H.L. Mencken did it again. He orchestrated an event with T cameras and champagne and words of praise in his honor -- 35 years after his death.
"He was shrewd, you know," said Carl Bode, author of the biography "Mencken," published in 1969. "He knew this is a big country, and you have to be sensational."
It was rather a sensational event in the Edgar Allan Poe Room at the Enoch Pratt Free Library yesterday, as library officials struggled with a crowbar, hammer, screwdriver and wire cutters to open the final sealed writings of H.L. Mencken.
TV cameras lit up the room, and champagne cooled in buckets of ice. About 50 Mencken scholars and aficionados and members of the press crowded around a table that held the seven small wooden crates, each nailed shut and bound by a metal band.
The crates contained about 3,500 typewritten pages of Mencken memoirs. Four volumes were titled "My Life as Author and Editor," and three volumes were called "Thirty-Five Years of Newspaper Work."
Mencken was the most influential literary critic and iconoclastic journalist of his time. Not only was he a writer and editor at The Sun and The Evening Sun for more than 35 years, but he also edited the literary and opinion magazines The Smart Set and American Mercury from 1914 to 1933.
The seven volumes were the third and final works of Mencken that he had ordered sealed for varying lengths of time after his death. He died Jan. 29, 1956.

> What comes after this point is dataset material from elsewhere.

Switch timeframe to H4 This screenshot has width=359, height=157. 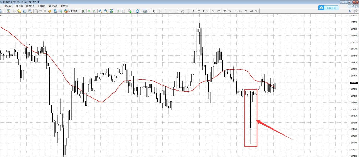240,11
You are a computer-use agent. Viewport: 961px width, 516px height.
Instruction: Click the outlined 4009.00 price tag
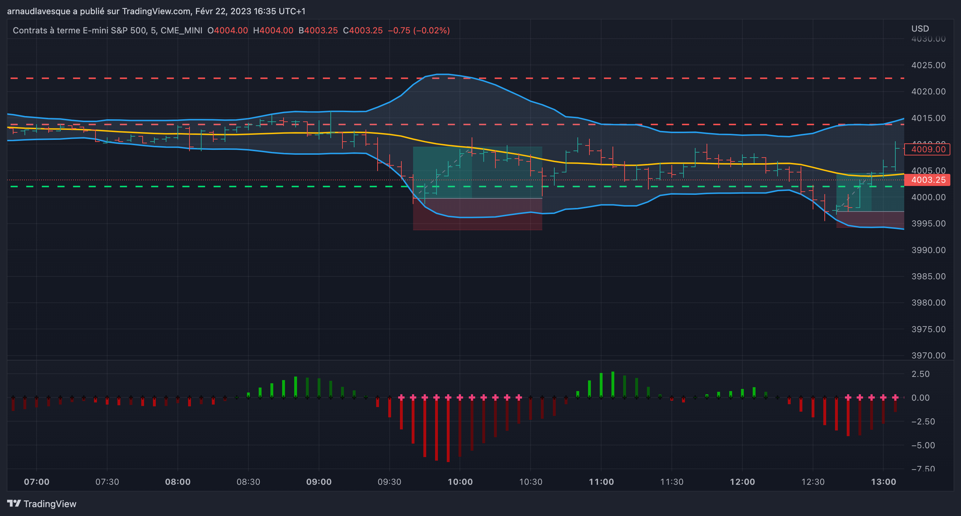pyautogui.click(x=928, y=149)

In 1971, 15 years after his death, volumes of his correspondence were opened. In 1981, 25 years after his death, his diary was unsealed, as well as notes and documents relating to the Sun papers and additions to his autobiographical trilogy, "Heathen Days," "Happy Days" and "Newspaper Days."
Each ceremonial opening brought a burst of publicity and renewed interest in Mencken. Publication of "The Diary of H.L. Mencken" in 1989 also brought him a great deal of controversy for his harsh remarks about Jews and blacks.
No one knows what Mencken wrote in the memoirs opened yesterday, but they appeared to be humorous, biting, straightforward accounts of Mencken's life.
Philip Wagner, retired editor of The Sun and The Evening Sun and a friend of Mencken, and Ashbel Green, vice president and senior editor of Alfred A. Knopf Inc., Mencken's publishing house, each read one page, selected at random, from the works.
Green, whose company has the publishing rights, said he
assumed the works would be published. He couldn't say when, because it may be up to one year before anyone outside the library can read them, said Anna Curry, director of the library.
It may take that long to catalog and copy them and decide who gets permission to read them, she said.
"It's hard to tell from one excerpt, but I really do believe these are significant volumes," said Vincent Fitzpatrick, assistant curator of the Mencken collection at the Pratt Library. "Mencken knew everybody. As an editor he published a number of distinguished authors, both foreign and domestic."
Mencken published Sinclair Lewis, F. Scott Fitzgerald, Theodore Dreiser and William Faulkner.
"For everybody interested in American literature," Fitzpatrick said, "I think these papers will be very interesting."
Charles A. Fecher, who edited "The Diary of H.L. Mencken," said the new writings will be interesting for another reason as well: No more sealed volumes await opening.
"This is the end of the road," he said. "There's nothing else."